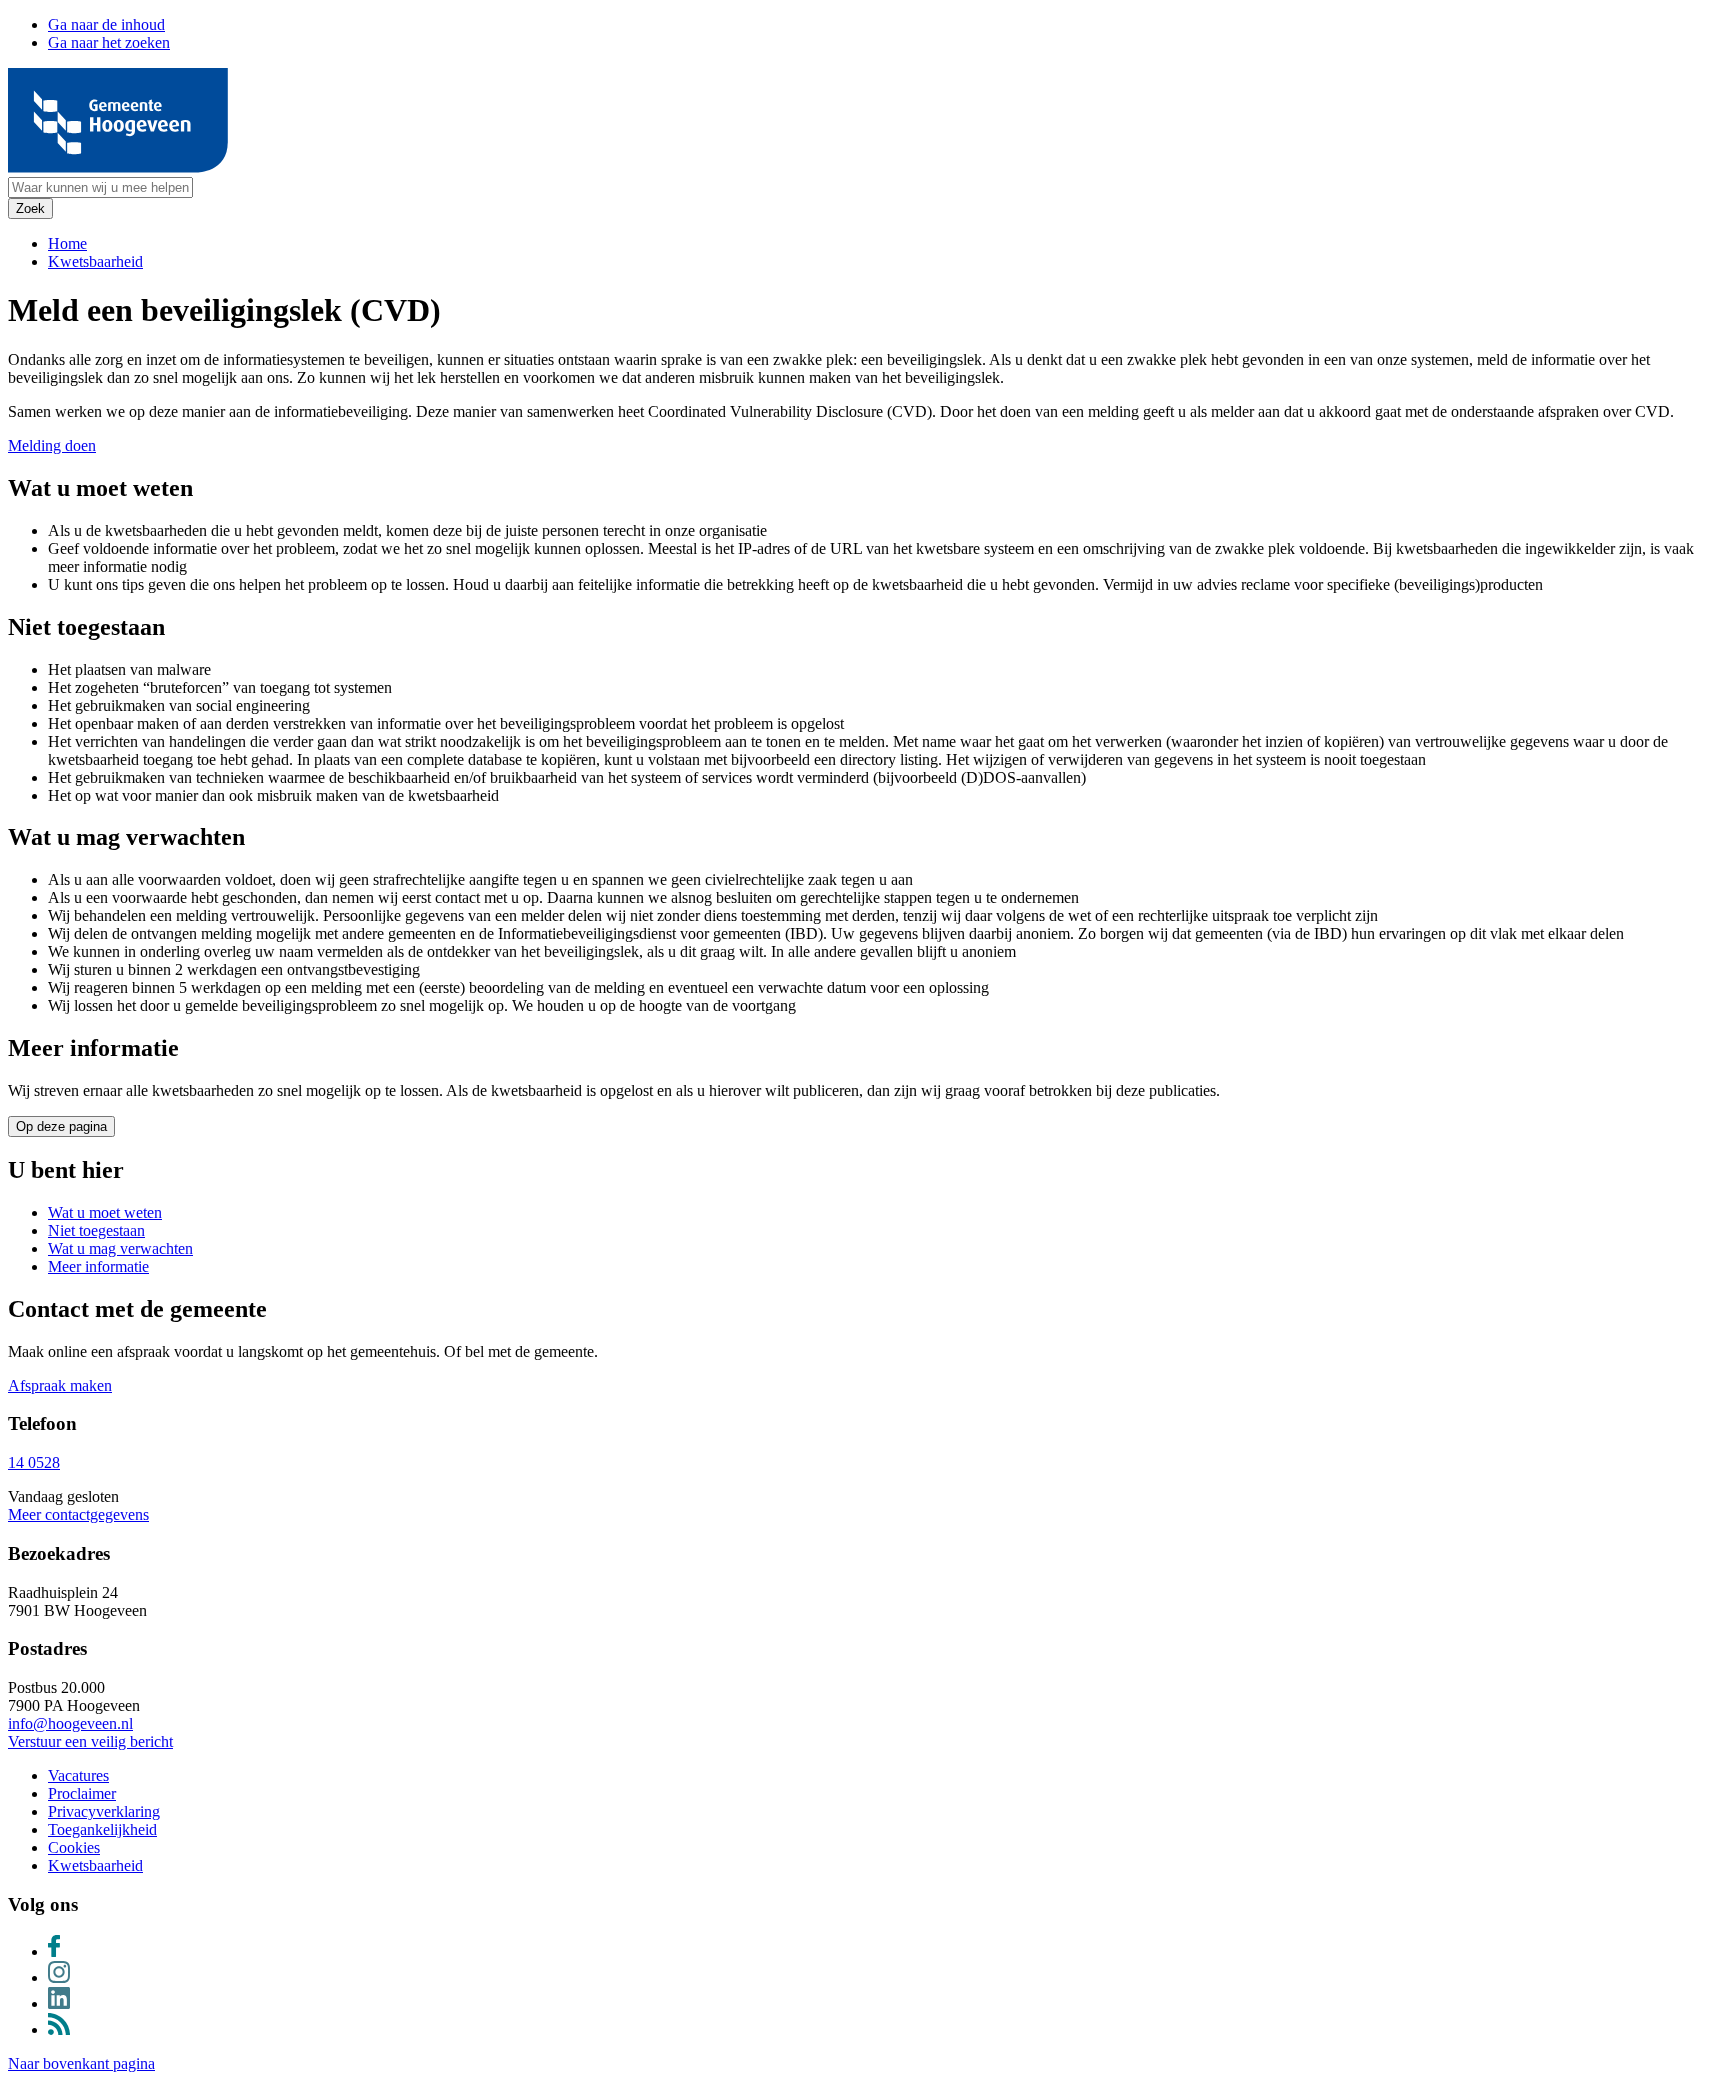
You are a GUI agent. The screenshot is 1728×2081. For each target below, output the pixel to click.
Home (67, 243)
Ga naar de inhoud (106, 24)
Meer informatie (98, 1266)
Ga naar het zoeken (109, 42)
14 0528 (34, 1462)
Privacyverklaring (104, 1811)
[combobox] (100, 187)
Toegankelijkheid (102, 1829)
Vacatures (78, 1775)
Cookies (74, 1847)
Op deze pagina (61, 1126)
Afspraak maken (60, 1385)
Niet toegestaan (96, 1230)
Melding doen (52, 445)
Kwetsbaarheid (95, 261)
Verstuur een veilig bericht (90, 1741)
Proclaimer (82, 1793)
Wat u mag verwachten (120, 1248)
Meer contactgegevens (78, 1514)
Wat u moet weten (105, 1212)
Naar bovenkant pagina (81, 2063)
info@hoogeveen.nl (70, 1723)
○ ○ ○ ○ ○ ○ ○
Problem to solve: The answer must reproduce every line of the records above exactly, with all pictures left out.

Answer section:
You are a GUI agent. The screenshot is 1728×2081. For each target below, output the pixel to click.
Home (67, 243)
Ga naar de inhoud (106, 24)
Meer informatie (98, 1266)
Ga naar het zoeken (109, 42)
14 0528 (34, 1462)
Privacyverklaring (104, 1811)
[combobox] (100, 187)
Toegankelijkheid (102, 1829)
Vacatures (78, 1775)
Cookies (74, 1847)
Op deze pagina (61, 1126)
Afspraak maken (60, 1385)
Niet toegestaan (96, 1230)
Melding doen (52, 445)
Kwetsbaarheid (95, 261)
Verstuur een veilig bericht (90, 1741)
Proclaimer (82, 1793)
Wat u mag verwachten (120, 1248)
Meer contactgegevens (78, 1514)
Wat u moet weten (105, 1212)
Naar bovenkant pagina (81, 2063)
info@hoogeveen.nl (70, 1723)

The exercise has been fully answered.